> **Exercise description**
Exactly the lines below from the one with "How do I perform: Show" up to and including the one with "Dismiss the tickets" make up the answer, with nothing else added.

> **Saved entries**
* * * * * * *
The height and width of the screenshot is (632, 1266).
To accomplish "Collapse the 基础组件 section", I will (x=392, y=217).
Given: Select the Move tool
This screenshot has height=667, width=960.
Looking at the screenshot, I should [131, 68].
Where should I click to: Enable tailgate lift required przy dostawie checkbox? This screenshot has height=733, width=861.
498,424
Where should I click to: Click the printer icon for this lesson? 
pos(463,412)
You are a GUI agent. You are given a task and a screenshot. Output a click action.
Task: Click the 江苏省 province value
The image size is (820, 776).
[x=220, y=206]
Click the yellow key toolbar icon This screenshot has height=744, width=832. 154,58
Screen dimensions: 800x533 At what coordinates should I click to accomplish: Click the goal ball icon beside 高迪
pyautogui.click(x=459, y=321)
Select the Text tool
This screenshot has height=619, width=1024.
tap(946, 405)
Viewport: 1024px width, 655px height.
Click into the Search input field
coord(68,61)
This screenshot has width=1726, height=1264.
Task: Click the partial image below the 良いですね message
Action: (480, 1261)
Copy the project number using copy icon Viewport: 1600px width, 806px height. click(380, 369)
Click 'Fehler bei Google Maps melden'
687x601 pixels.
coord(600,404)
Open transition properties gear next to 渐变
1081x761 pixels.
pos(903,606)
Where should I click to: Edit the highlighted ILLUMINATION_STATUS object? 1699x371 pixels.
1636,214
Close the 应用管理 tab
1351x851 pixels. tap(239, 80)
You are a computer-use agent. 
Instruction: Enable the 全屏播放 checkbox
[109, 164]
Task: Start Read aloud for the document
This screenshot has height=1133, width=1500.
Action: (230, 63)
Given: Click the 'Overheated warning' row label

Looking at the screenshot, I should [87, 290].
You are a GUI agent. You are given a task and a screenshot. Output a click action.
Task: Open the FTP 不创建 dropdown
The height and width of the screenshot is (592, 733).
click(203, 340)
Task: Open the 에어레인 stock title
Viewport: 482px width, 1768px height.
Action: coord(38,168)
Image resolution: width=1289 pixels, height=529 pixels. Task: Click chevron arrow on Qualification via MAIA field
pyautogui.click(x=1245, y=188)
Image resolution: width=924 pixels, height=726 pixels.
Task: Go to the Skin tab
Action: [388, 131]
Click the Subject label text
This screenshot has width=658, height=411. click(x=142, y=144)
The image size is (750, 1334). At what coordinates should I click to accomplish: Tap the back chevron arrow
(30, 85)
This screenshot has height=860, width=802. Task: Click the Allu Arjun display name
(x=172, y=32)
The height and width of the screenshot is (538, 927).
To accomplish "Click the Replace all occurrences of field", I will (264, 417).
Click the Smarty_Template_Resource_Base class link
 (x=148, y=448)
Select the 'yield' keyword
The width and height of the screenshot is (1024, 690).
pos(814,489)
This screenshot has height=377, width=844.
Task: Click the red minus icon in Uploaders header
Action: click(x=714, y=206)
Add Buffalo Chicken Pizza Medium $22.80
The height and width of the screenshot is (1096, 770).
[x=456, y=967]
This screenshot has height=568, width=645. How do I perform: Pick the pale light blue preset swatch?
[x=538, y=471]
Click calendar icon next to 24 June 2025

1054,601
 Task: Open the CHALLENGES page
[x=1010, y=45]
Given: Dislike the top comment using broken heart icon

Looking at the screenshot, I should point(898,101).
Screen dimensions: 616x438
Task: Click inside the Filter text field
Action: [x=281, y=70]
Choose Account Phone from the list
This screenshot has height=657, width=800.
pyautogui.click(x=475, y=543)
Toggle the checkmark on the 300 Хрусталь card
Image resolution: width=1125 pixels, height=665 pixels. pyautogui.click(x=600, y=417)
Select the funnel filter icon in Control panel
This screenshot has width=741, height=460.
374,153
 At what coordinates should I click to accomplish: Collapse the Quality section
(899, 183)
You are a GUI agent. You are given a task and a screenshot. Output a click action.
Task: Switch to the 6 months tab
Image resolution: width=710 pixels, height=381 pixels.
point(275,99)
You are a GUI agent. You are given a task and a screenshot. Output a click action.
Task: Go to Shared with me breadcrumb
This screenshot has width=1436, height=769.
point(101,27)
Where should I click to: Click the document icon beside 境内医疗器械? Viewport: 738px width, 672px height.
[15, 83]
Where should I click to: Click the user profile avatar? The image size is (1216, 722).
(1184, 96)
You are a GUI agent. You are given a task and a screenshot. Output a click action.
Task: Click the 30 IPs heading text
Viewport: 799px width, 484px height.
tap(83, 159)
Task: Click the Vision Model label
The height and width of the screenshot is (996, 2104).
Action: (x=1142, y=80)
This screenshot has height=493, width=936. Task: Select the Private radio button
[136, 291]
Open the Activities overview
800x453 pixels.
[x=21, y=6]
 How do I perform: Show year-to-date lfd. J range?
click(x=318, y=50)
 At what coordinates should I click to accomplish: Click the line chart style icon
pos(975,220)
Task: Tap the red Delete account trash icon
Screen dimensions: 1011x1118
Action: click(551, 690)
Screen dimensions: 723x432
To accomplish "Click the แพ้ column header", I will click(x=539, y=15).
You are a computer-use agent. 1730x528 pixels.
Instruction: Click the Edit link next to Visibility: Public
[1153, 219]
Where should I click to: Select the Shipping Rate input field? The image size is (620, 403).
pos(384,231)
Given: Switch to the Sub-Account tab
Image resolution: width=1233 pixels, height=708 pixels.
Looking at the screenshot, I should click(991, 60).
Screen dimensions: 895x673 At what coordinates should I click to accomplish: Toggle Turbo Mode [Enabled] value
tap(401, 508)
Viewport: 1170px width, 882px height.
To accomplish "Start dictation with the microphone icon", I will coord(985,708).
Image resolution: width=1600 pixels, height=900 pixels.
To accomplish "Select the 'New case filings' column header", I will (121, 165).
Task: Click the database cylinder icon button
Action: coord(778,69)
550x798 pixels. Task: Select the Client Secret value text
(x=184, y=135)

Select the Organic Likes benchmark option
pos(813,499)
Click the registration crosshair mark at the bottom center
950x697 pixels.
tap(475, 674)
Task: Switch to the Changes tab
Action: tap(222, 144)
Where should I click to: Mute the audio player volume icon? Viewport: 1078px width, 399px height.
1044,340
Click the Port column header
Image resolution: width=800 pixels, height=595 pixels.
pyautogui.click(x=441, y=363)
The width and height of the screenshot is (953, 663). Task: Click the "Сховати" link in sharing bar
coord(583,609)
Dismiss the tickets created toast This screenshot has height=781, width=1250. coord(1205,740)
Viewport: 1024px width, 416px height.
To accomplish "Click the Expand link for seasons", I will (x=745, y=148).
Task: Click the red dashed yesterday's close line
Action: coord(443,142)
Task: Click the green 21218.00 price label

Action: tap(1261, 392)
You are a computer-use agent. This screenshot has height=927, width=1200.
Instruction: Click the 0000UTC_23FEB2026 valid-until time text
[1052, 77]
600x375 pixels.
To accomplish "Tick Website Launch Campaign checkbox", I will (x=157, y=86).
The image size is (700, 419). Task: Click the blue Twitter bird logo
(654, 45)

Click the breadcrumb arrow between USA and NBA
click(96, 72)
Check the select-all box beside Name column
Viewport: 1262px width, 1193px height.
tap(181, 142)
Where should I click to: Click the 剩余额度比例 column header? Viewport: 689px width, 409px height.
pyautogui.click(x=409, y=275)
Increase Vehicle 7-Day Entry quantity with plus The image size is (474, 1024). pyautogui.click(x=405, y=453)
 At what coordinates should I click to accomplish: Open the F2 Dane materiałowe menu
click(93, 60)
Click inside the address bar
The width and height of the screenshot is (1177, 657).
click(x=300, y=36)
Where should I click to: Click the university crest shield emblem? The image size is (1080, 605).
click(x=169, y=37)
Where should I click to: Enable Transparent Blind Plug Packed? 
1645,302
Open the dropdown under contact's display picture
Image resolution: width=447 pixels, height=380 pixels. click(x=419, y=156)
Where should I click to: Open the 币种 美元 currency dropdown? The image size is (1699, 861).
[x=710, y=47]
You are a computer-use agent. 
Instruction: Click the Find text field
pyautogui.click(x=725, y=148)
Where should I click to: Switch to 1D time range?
* * * * * * *
> **Task answer**
 How do I perform: Show year-to-date lfd. J range?
click(x=318, y=50)
 At what coordinates should I click to accomplish: Click the line chart style icon
pos(975,220)
Task: Tap the red Delete account trash icon
Screen dimensions: 1011x1118
Action: click(551, 690)
Screen dimensions: 723x432
To accomplish "Click the แพ้ column header", I will click(x=539, y=15).
You are a computer-use agent. 1730x528 pixels.
Instruction: Click the Edit link next to Visibility: Public
[1153, 219]
Where should I click to: Select the Shipping Rate input field? The image size is (620, 403).
pos(384,231)
Given: Switch to the Sub-Account tab
Image resolution: width=1233 pixels, height=708 pixels.
Looking at the screenshot, I should click(991, 60).
Screen dimensions: 895x673 At what coordinates should I click to accomplish: Toggle Turbo Mode [Enabled] value
tap(401, 508)
Viewport: 1170px width, 882px height.
To accomplish "Start dictation with the microphone icon", I will coord(985,708).
Image resolution: width=1600 pixels, height=900 pixels.
To accomplish "Select the 'New case filings' column header", I will (121, 165).
Task: Click the database cylinder icon button
Action: coord(778,69)
550x798 pixels. Task: Select the Client Secret value text
(x=184, y=135)

Select the Organic Likes benchmark option
pos(813,499)
Click the registration crosshair mark at the bottom center
950x697 pixels.
tap(475, 674)
Task: Switch to the Changes tab
Action: tap(222, 144)
Where should I click to: Mute the audio player volume icon? Viewport: 1078px width, 399px height.
1044,340
Click the Port column header
Image resolution: width=800 pixels, height=595 pixels.
pyautogui.click(x=441, y=363)
The width and height of the screenshot is (953, 663). Task: Click the "Сховати" link in sharing bar
coord(583,609)
Dismiss the tickets created toast This screenshot has height=781, width=1250. coord(1205,740)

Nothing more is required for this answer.